Gerekçe buysa bu durumda il başkanı Albayrak’ın herhangi bir sorumluluğu yok mu?
Kaldı ki daha 2 yıl olmadan 4 kere başkan 5 kere yönetimi değişen ilçeler için bir hedef koymak ne kadar gerçekçi?
Gerekçe üye hedef sayısı değil ise perde arkasında her iki ilçe başkanının istifasını isteyecek kadar neler yaşandı?
2 genç ve bana göre Ak Parti ülke genelinde olağanüstü zorlanırken görev almayı kabul etmiş isim istifası istenecek kadar ne yapmış olabilir?
Bu zihniyetle Ak Parti kendini bu işe adayacak kaç kadro bulabilir? Teşkilatın partiye güvenini nasıl kazanır?
Partinin her biri Ankara ile çok yakın olan Milletvekilleri bu konudan haberdar mı? Onayları var mı? Akşamüstü baskını gibi ortaya çıkan bu durum içlerine sindi mi?
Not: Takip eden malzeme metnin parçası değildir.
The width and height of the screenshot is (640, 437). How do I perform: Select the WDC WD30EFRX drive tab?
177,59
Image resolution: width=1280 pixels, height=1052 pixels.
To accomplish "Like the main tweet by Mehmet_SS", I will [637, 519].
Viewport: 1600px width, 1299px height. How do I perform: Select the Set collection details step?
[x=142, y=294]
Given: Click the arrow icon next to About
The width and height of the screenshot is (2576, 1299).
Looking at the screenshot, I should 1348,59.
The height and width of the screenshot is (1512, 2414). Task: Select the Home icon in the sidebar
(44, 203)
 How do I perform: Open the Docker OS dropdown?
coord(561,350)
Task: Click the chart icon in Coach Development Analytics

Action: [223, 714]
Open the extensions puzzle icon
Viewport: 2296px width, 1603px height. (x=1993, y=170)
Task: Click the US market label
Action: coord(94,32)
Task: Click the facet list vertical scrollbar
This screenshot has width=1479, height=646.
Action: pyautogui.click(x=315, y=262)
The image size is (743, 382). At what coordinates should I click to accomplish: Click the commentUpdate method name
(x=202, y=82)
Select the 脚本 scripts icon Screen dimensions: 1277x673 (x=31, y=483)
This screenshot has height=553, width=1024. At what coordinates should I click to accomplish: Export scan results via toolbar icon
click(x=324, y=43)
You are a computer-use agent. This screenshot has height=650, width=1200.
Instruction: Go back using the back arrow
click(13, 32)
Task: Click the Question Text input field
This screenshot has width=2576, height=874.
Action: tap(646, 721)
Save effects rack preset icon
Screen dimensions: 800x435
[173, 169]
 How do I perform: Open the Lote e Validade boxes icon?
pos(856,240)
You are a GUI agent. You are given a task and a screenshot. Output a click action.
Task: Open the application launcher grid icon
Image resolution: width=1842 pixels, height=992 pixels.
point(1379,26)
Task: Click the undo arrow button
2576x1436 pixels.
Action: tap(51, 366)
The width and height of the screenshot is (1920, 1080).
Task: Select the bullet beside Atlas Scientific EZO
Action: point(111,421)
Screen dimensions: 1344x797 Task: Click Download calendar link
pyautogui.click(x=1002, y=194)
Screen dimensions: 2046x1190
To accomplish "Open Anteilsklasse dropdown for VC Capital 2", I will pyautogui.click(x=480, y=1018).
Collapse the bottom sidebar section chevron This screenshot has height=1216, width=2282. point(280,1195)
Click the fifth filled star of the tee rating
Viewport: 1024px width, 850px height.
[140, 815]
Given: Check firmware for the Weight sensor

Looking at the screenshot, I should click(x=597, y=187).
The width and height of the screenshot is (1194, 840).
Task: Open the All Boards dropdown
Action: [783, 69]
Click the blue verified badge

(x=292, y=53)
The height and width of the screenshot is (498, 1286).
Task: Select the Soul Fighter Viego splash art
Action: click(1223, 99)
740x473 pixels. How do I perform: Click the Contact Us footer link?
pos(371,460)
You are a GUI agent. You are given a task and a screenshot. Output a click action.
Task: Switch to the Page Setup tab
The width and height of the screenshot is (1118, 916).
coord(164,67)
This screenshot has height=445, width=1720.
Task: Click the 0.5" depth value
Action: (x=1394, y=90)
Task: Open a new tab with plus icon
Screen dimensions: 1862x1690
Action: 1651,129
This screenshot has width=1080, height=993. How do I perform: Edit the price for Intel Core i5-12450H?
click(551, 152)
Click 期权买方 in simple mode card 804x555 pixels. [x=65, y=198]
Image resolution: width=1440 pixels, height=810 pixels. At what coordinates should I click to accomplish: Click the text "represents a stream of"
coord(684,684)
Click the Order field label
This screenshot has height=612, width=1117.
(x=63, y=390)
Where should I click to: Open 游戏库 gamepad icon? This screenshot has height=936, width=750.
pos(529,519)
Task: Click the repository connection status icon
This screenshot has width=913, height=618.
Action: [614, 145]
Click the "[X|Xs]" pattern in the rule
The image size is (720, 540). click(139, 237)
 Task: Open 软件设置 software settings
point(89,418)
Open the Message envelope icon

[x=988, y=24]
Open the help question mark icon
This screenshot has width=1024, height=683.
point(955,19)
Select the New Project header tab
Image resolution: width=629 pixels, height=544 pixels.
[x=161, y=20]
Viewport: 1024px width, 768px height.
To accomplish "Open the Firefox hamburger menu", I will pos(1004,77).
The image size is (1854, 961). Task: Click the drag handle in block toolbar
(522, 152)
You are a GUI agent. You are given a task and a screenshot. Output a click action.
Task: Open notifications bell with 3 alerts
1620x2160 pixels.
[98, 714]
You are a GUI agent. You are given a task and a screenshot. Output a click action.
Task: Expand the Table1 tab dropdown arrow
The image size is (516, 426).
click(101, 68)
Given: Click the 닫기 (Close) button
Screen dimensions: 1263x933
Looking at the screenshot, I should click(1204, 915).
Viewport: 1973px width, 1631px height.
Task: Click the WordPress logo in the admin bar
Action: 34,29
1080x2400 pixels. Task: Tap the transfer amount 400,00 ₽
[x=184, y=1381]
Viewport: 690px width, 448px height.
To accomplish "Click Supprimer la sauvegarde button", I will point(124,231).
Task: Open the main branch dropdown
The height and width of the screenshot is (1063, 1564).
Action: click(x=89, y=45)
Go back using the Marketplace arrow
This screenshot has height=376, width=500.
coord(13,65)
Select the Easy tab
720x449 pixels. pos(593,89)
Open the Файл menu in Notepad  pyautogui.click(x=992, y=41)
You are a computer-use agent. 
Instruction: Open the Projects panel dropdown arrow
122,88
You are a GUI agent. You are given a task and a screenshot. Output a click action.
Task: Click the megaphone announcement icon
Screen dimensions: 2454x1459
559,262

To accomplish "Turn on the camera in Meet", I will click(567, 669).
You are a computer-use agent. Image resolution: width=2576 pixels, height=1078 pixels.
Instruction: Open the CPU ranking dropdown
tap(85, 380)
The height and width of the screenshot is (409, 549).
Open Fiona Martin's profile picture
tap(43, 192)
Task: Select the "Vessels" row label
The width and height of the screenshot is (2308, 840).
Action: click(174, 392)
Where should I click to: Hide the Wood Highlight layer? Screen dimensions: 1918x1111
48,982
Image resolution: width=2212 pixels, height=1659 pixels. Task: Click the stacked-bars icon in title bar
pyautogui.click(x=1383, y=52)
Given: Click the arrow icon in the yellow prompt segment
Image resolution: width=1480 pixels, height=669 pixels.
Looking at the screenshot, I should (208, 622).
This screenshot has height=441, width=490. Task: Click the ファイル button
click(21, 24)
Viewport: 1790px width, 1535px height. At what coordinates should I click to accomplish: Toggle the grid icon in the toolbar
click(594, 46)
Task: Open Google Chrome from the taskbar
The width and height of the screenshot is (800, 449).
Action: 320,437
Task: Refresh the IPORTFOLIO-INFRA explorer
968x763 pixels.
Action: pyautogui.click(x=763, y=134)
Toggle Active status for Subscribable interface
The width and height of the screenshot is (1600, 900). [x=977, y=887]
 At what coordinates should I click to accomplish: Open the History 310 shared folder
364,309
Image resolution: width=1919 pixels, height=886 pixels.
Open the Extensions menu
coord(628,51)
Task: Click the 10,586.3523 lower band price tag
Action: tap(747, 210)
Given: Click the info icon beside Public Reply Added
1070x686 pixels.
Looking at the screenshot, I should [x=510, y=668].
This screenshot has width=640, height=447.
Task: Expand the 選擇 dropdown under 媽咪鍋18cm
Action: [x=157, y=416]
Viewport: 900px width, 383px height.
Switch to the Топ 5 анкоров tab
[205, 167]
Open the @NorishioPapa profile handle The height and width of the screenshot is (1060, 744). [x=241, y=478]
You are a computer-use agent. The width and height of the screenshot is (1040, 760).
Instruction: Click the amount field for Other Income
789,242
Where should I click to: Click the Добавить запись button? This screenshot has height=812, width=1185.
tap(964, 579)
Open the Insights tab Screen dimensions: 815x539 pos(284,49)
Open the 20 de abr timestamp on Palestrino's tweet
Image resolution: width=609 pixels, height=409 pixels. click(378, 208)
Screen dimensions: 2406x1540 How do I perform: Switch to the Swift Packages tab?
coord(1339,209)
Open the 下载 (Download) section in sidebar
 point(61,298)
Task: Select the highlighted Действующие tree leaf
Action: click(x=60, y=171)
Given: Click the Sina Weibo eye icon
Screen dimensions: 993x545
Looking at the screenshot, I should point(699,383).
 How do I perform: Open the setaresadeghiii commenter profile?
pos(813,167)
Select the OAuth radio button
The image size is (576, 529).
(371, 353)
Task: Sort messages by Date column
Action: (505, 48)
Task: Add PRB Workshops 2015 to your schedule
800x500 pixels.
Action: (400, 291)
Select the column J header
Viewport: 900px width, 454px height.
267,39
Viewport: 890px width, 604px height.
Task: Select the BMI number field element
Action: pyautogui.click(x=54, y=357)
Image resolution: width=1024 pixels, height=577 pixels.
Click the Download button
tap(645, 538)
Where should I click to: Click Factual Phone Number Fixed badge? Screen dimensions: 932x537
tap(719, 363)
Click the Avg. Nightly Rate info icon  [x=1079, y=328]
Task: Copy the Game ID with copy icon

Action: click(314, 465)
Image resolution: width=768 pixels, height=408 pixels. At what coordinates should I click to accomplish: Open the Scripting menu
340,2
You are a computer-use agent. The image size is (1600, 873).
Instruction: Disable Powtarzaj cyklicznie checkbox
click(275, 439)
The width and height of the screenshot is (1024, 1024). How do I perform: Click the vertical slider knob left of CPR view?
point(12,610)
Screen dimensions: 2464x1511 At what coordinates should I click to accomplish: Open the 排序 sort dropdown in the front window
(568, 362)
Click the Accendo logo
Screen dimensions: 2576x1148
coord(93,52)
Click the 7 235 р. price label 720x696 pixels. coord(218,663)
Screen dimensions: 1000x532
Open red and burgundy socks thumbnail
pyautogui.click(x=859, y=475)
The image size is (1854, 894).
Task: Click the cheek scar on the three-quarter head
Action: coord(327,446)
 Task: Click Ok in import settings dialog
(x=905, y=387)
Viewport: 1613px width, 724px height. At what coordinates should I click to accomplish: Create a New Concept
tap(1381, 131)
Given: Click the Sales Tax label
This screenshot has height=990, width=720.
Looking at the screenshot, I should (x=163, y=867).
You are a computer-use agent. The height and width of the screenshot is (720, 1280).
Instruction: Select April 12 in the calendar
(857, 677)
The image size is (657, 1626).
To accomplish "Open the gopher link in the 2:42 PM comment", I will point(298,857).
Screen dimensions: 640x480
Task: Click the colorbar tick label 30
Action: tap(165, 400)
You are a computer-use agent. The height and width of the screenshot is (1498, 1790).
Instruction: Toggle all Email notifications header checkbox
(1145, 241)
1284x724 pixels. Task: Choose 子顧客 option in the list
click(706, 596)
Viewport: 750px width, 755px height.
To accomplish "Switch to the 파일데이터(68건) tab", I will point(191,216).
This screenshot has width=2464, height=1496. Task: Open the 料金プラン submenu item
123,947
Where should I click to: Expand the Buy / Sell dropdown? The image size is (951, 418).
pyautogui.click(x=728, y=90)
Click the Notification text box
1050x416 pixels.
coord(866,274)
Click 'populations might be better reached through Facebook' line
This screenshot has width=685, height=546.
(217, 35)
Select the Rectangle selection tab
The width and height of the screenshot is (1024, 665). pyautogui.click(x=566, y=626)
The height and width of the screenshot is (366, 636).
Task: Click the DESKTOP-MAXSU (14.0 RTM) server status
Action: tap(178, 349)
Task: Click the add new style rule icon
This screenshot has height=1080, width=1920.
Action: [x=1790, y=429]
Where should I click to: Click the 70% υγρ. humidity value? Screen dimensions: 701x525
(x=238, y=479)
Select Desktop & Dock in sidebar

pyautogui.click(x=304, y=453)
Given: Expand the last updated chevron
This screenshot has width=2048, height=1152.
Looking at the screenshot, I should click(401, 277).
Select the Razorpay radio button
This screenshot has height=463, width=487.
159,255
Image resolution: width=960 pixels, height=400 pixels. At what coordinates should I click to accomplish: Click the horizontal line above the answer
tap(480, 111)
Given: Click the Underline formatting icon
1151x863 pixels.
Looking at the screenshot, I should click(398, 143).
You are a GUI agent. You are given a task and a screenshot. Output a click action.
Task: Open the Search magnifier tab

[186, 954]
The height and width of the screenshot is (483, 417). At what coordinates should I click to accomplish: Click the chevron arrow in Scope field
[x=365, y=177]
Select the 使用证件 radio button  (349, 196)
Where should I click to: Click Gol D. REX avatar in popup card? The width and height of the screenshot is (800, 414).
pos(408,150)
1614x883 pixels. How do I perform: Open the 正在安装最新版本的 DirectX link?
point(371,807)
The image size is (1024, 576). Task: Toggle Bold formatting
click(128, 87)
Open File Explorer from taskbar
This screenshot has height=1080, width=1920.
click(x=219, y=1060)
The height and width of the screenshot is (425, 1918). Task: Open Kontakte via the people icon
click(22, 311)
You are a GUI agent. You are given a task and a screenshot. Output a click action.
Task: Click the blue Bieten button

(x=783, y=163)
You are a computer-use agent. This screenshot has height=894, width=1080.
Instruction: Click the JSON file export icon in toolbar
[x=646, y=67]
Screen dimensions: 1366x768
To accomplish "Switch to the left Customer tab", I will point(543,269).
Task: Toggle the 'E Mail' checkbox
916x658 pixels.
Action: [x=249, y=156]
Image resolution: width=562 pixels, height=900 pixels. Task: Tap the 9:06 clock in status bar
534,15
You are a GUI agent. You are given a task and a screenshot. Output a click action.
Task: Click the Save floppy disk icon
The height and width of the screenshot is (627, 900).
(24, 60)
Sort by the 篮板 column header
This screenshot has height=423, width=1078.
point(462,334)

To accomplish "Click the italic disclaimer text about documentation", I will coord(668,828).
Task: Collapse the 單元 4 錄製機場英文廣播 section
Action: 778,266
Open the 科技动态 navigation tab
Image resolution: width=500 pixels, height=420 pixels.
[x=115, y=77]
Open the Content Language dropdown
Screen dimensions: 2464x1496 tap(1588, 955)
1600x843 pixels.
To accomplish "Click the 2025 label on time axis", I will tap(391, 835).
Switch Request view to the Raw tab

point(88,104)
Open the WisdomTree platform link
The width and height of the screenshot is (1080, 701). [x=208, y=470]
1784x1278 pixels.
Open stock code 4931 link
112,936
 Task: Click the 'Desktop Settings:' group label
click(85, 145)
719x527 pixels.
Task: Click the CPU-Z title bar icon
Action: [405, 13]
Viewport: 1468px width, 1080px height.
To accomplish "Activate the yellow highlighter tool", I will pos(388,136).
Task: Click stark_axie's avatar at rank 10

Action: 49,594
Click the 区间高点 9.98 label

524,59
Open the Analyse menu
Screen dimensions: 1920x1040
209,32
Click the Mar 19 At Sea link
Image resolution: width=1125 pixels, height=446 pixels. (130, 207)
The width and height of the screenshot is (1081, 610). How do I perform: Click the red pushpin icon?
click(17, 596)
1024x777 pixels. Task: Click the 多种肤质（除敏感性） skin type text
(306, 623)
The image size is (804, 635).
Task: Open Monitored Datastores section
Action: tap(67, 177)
Bunları merak etmiyor değilim…
Velhasıl bu istifalar aslında bir süredir iyi gitmeyen ancak sürekli sümen altı edilen parti içindeki iletişimsiz, gruplaşma ve soğuk savaşları göz önüne çıkarttı.
Yekten inkar edilse bile Ak Parti içinde milletvekilleri eskisi kadar bir araya gelmiyor.
İl Başkanı Albayrak ve vekiller arasındaki iletişimin çok kuvvetli olmadığı hatta bazı ikili ilişkilerin çarşafa dolandığını çok iyi biliyoruz.
Yine il yönetiminde, meclis üyeleri içinde, partililer arasından partinin grup başkan vekiline yönelik ithamlar sıralanıyor ancak il yönetimi veya vekiller bu ithamlara karşı sessiz kalıyor.
Hatta il başkanının bizzat kendisine yönelik sosyal medya üstünden ortaya atılan iddialar var ve bunlar sessizliğin içinde saklı duruyor.
Partinin eskileri ayrı, küstürülenleri ayrı, gidişattan memnun olmayanları, yok sayılmak istenenleri ayrı olmak üzere kaç grup var sayamayız…
Görünen o ki Ak Parti seçim başarısızlığından sonra bunu değiştirmek için çaba harcamak istese bile bunu başaracak birlik ve bütünlükte değil.
Kolayca dağılıyor, kurumsallık zedeleniyor, ilişkiler ve iletişim mevsim normallerinin çok altında seyrediyor.
İşin kötüsü düzeltmek isteyen, onaralım diyen yok!
Niyetler iyi, kahkaha bol, espriler havada uçuşuyor ama profesyonellik yok.
Üstelik birine yükleneceğim diye günahı olmayanları suçlayarak kızdırmakta çok mahir olanlar var.
Sonra parti içi sorunlu, sıkıntılı, yönetilemiyor.
O zaman Emre istifa, Engin istifa, Muhammed İstifa…
Sonra?
Hele birileri atansın, göreve başlasın, üzerinden 1 sene falan geçsin.